Merge "base: Make UUID more unique" into main
diff --git a/src/base/uuid.cc b/src/base/uuid.cc
index 1f1ca03..180a651 100644
--- a/src/base/uuid.cc
+++ b/src/base/uuid.cc
@@ -28,19 +28,36 @@
'8', '9', 'a', 'b', 'c', 'd', 'e', 'f'};
} // namespace
-// See https://www.ietf.org/rfc/rfc4122.txt
+// A globally unique 128-bit number.
+// In the early days of perfetto we were (sorta) respecting rfc4122. Later we
+// started replacing the LSB of the UUID with the statsd subscription ID in
+// other parts of the codebase (see perfetto_cmd.cc) for the convenience of
+// trace lookups, so rfc4122 made no sense as it just reduced entropy.
Uuid Uuidv4() {
- static std::minstd_rand rng(static_cast<uint32_t>(GetBootTimeNs().count()));
+ // Mix different sources of entropy to reduce the chances of collisions.
+ // Only using boot time is not enough. Under the assumption that most traces
+ // are started around the same time at boot, within a 1s window, the birthday
+ // paradox gives a chance of 90% collisions with 70k traces over a 1e9 space
+ // (Number of ns in a 1s window).
+ // &kHexmap >> 14 is used to feed use indirectly ASLR as a source of entropy.
+ // We deliberately don't use /dev/urandom as that might block for
+ // unpredictable time if the system is idle.
+ // The UUID does NOT need to be cryptographically secure, but random enough
+ // to avoid collisions across a large number of devices.
+ static std::minstd_rand rng(
+ static_cast<uint32_t>(static_cast<uint64_t>(GetBootTimeNs().count()) ^
+ static_cast<uint64_t>(GetWallTimeNs().count()) ^
+ (reinterpret_cast<uintptr_t>(&kHexmap) >> 14)));
Uuid uuid;
auto& data = *uuid.data();
- for (size_t i = 0; i < 16; ++i)
- data[i] = static_cast<uint8_t>(rng());
-
- // version:
- data[6] = (data[6] & 0x0f) | 0x40;
- // clock_seq_hi_and_reserved:
- data[8] = (data[8] & 0x3f) | 0x80;
+ for (size_t i = 0; i < sizeof(data);) {
+ // Note: the 32-th bit of rng() is always 0 as minstd_rand operates modulo
+ // 2**31. Fill in blocks of 16b rather than 32b to not lose 1b of entropy.
+ const auto rnd_data = static_cast<uint16_t>(rng());
+ memcpy(&data[i], &rnd_data, sizeof(rnd_data));
+ i += sizeof(rnd_data);
+ }
return uuid;
}
diff --git a/src/base/uuid_unittest.cc b/src/base/uuid_unittest.cc
index 6cd22c9..ad96f1c 100644
--- a/src/base/uuid_unittest.cc
+++ b/src/base/uuid_unittest.cc
@@ -16,8 +16,10 @@
#include "perfetto/ext/base/uuid.h"
+#include <array>
#include <optional>
+#include "perfetto/base/logging.h"
#include "test/gtest_and_gmock.h"
namespace perfetto {
@@ -83,6 +85,36 @@
EXPECT_TRUE(uuid);
}
+// Generate kRounds UUIDs and check that, for each bit, we see roughly as many
+// zeros as ones.
+// Marking as DISABLED as this really checks the STD implementation not our
+// code.
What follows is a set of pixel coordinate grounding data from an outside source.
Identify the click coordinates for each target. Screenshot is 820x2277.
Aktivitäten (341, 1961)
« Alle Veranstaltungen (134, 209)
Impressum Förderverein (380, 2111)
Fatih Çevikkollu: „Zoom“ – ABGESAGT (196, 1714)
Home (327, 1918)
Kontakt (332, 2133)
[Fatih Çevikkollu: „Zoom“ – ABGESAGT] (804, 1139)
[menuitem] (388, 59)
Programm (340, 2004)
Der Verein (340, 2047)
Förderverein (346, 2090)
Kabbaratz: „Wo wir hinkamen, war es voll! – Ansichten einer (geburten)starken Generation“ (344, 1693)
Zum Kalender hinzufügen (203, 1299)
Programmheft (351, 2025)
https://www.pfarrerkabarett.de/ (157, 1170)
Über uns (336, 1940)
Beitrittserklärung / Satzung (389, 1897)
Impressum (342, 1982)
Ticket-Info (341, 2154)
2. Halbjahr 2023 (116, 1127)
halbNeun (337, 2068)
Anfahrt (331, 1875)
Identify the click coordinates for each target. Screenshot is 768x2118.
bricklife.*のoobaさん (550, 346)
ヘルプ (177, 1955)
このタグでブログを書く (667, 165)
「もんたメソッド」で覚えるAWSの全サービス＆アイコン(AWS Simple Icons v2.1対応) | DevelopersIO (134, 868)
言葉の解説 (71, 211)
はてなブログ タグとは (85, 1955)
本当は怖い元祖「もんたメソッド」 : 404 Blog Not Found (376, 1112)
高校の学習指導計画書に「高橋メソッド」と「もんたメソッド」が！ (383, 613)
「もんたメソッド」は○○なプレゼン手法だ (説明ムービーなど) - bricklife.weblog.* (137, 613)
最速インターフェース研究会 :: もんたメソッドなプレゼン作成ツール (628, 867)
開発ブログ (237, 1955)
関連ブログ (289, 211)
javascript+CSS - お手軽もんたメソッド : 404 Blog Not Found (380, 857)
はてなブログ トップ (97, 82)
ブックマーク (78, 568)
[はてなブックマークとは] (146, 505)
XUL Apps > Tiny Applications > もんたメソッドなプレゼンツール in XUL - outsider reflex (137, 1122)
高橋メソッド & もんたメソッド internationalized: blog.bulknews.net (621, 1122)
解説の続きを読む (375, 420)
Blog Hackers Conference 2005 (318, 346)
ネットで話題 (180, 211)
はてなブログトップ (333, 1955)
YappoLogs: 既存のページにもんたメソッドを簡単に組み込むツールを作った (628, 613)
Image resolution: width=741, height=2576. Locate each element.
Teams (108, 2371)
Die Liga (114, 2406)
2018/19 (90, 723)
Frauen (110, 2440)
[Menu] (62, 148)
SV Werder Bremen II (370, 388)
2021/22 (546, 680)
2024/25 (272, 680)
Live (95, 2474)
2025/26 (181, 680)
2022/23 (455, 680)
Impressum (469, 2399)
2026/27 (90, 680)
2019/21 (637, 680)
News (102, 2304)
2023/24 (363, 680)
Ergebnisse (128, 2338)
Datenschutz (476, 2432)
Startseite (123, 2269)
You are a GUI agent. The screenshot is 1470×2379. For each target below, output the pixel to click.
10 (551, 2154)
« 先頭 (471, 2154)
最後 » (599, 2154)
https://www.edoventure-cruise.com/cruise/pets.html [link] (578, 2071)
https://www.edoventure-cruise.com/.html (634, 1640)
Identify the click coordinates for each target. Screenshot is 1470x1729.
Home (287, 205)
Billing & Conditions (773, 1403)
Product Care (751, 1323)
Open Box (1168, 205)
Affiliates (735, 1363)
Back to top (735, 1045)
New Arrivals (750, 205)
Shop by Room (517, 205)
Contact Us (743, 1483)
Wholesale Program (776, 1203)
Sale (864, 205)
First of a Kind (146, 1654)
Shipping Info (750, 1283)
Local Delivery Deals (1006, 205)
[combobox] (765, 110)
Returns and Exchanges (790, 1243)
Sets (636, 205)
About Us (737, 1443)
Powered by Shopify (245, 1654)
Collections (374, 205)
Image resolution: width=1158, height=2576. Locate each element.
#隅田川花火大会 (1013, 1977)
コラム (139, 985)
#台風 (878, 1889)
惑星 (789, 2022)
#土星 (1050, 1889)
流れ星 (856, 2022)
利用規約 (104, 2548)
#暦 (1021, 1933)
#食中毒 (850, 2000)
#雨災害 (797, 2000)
Invoke manually only when needed.
+TEST(UuidTest, DISABLED_BitRandomDistribution) {
+ const int kRounds = 100000;
+ std::array<int64_t, 128> bit_count{};
+ for (int i = 0; i < kRounds; i++) {
+ Uuid uuid = Uuidv4();
+ for (size_t b = 0; b < 64; b++) {
+ bit_count[b] += (uint64_t(uuid.lsb()) & (1ull << b)) ? 1 : -1;
+ bit_count[64 + b] += (uint64_t(uuid.msb()) & (1ull << b)) ? 1 : -1;
+ }
+ }
+
+ // By adding +1 / -1 for each one/zero, `bit_count` contains for each bit,
+ // their embalance. In an ideal world we expect `bit_count` to be 0 at each
+ // position. In practice we accept a 2% embalance to pass the test.
+ int64_t max_diff = 0;
+ for (size_t i = 0; i < bit_count.size(); i++)
+ max_diff = std::max(max_diff, std::abs(bit_count[i]));
+
+ const double diff_pct =
+ 100.0 * static_cast<double>(max_diff) / static_cast<double>(kRounds);
+ PERFETTO_DLOG("Max bit embalance: %.2f %%", diff_pct);
+
+ // Local runs show a 1% embalance. We take a 5x margin for the test.
+ ASSERT_LT(diff_pct, 5.0);
+}
+
} // namespace
} // namespace base
} // namespace perfetto